Be clear about what it is you think you are witnessing. Do not project your own fears and trust issues on to what seems to be unfolding. Passing on misinformation is irresponsible.
2. If you can, gather evidence.
No one is saying that you need to turn into Nancy Drew or hide in his bushes like the paparazzi. In fact, please do not do either of those things. By gather evidence I mean that if you are in the supermarket and see a friend's husband buying wine and grapes with another woman whom he appears to be in a relationship with and you've got your cell phone cam, snap a photo.
This will be controversial but a picture is worth a thousand words. Your bestie can determine for herself if your iPhone video of her boyfriend canoodling at the movies is appropriate or not. You are just providing her with evidence so that she does not have to take your words for it. She can make her own determination.
If you think that this is too much you are entitled to your opinion, but if you see my man doing something sketchy, snap a pic and let me decide what I see.
3. Break it to your friend gently and privately.
Do not gossip at a cocktail party a la Jill Zarin that there are rumors about a friend's hubby or tell your girl her man is a creep at a dinner party a la Renee Graziano. This is entirely inappropriate. I know that this may seem like juicy information but if possible keep what you think you know to yourself.

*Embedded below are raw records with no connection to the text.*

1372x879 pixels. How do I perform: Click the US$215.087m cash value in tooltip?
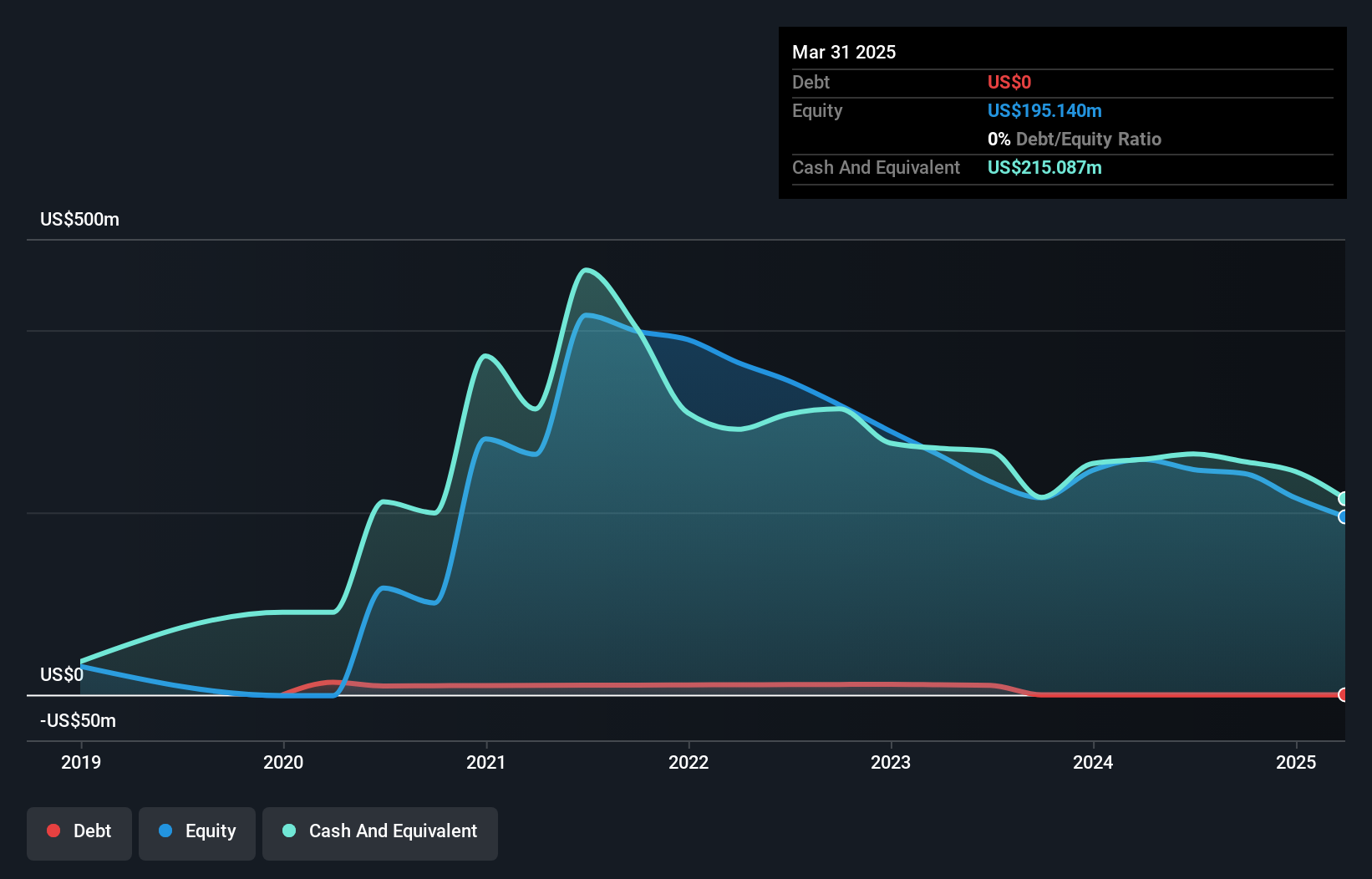[x=1044, y=167]
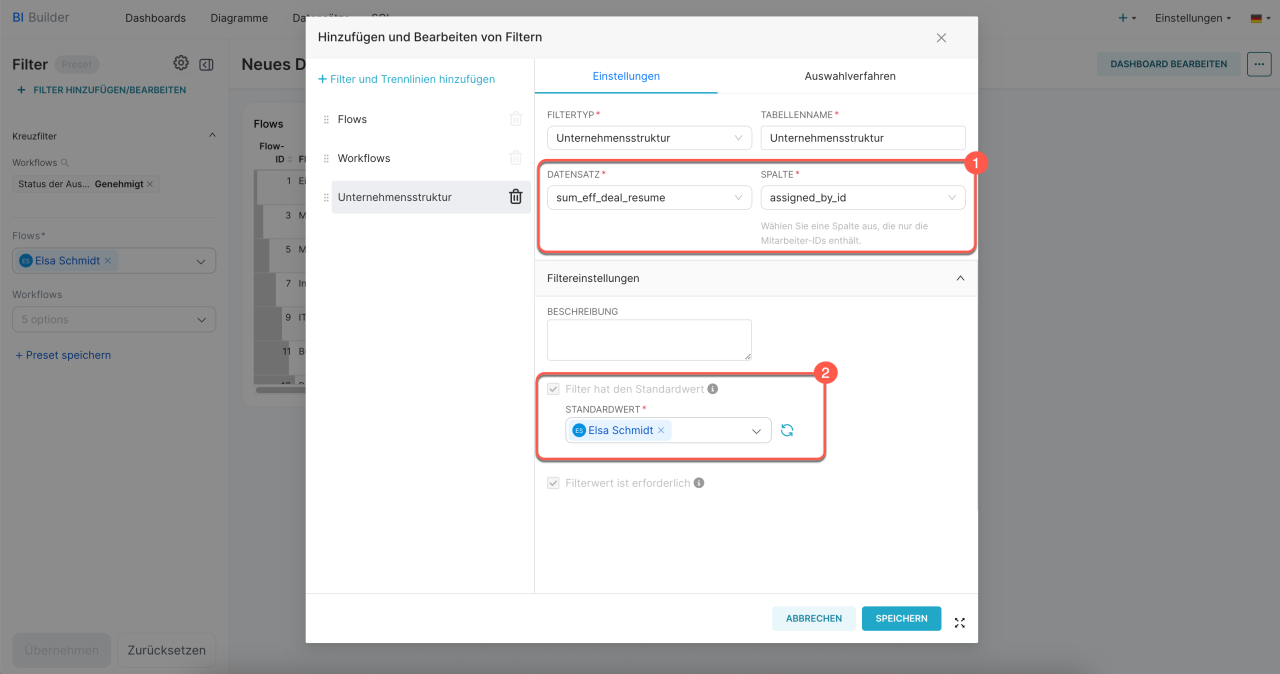Open the Datensatz dropdown
Viewport: 1280px width, 674px height.
coord(649,198)
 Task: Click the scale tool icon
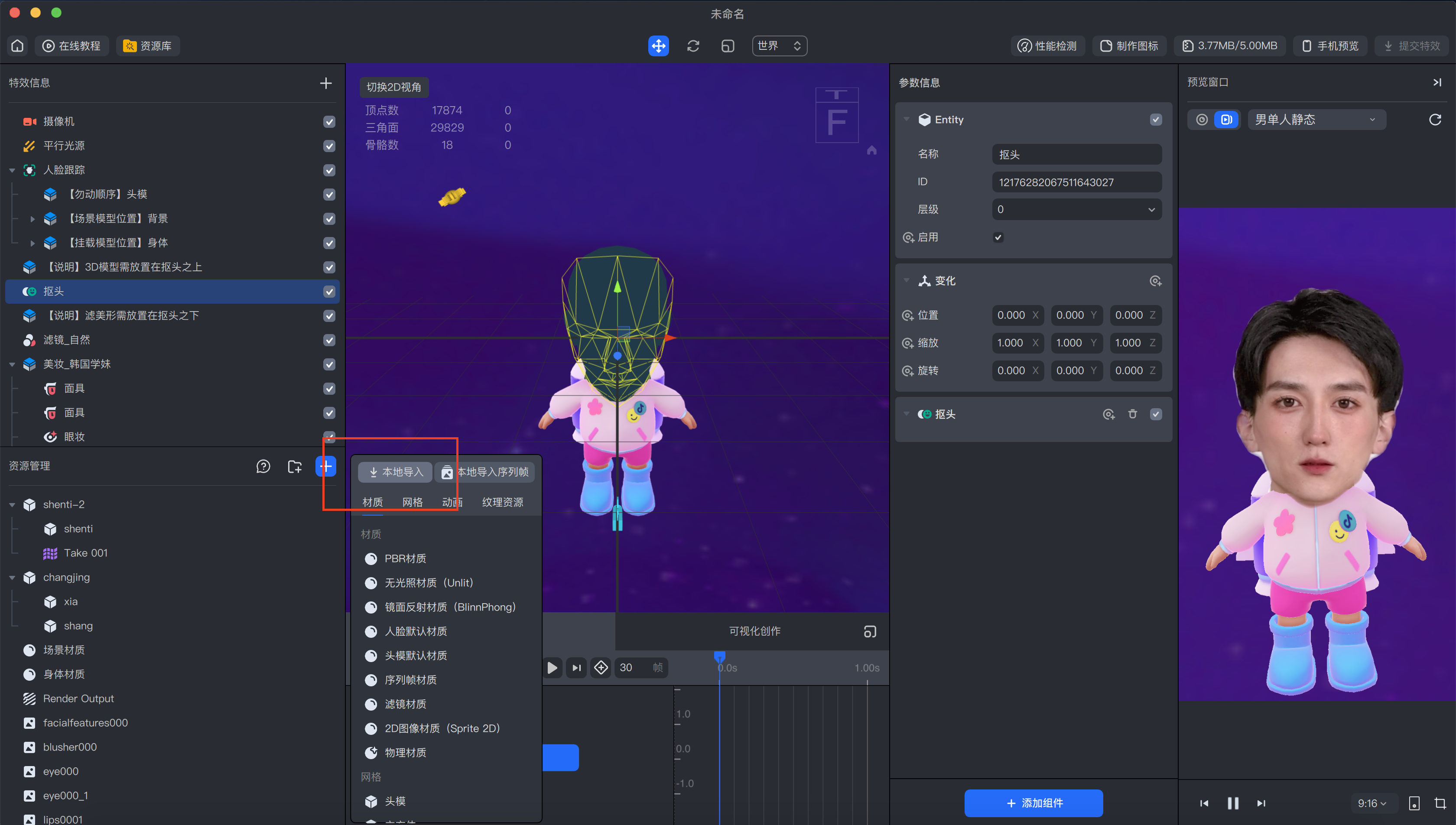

Visit your friend or invite her over then discuss the state of affairs in private. It doesn't matter if you are a group of four "Sex & the City" type chicks who do everything together. This situation merits a one-on-one conversation only. If you bring up the perceived infidelity in a group dynamic, your friend will be reacting more to being embarrassed than hurt. Then she may get defensive. It's not fair to put someone in that position.
4. After you've told her, back off.
You've given your friend the facts as you know them. Her man appears to be a cheating cad. Now back off.
It's not your responsibility to tell her what to do about an affair. Offer your opinion only if she asks for it. Her relationship with her partner is their personal business only. Whether and how she confronts him is up to her. If she chooses to stay or go is up to her. If she is, in fact, in an open relationship is up to her.
Your job is to be a supportive friend only. Ask her how she is feeling. Make sure she is okay. Support her by being there for her in the ways that she asks you to be. You don't know anything about her intimate love needs or personal relationship no matter how much you think you know.
Ask your friends ahead of time
Ask your girls and male friends right now how they feel about the matter. Be forewarned. It's like signing an organ donor card. You have the info upfront so that if, heaven forbid, a dire situation occurs you know how to proceed in the person's best interests.
"If You See Something, Say Something."
"Don't Ask Don't Tell" is not a good policy for a relationship. Burying your head in the sand is an act of denial. Always give your friend the facts as you know them so that she can make accurate decisions for what works in her life.
So, would you want to know?
I have told my friends in no uncertain terms that I want to know if they see my guy being inappropriate or cheating. If a friend did not tell me it would trouble me. If you handle this unfortunate situation with kid gloves then you are not being a snitch, tattle tale or instigator, you are being a friend. If a friend knew that someone was stealing from you or cheating you out of money wouldn't you want her to tell you? It's the same deal if someone is stealing from your heart.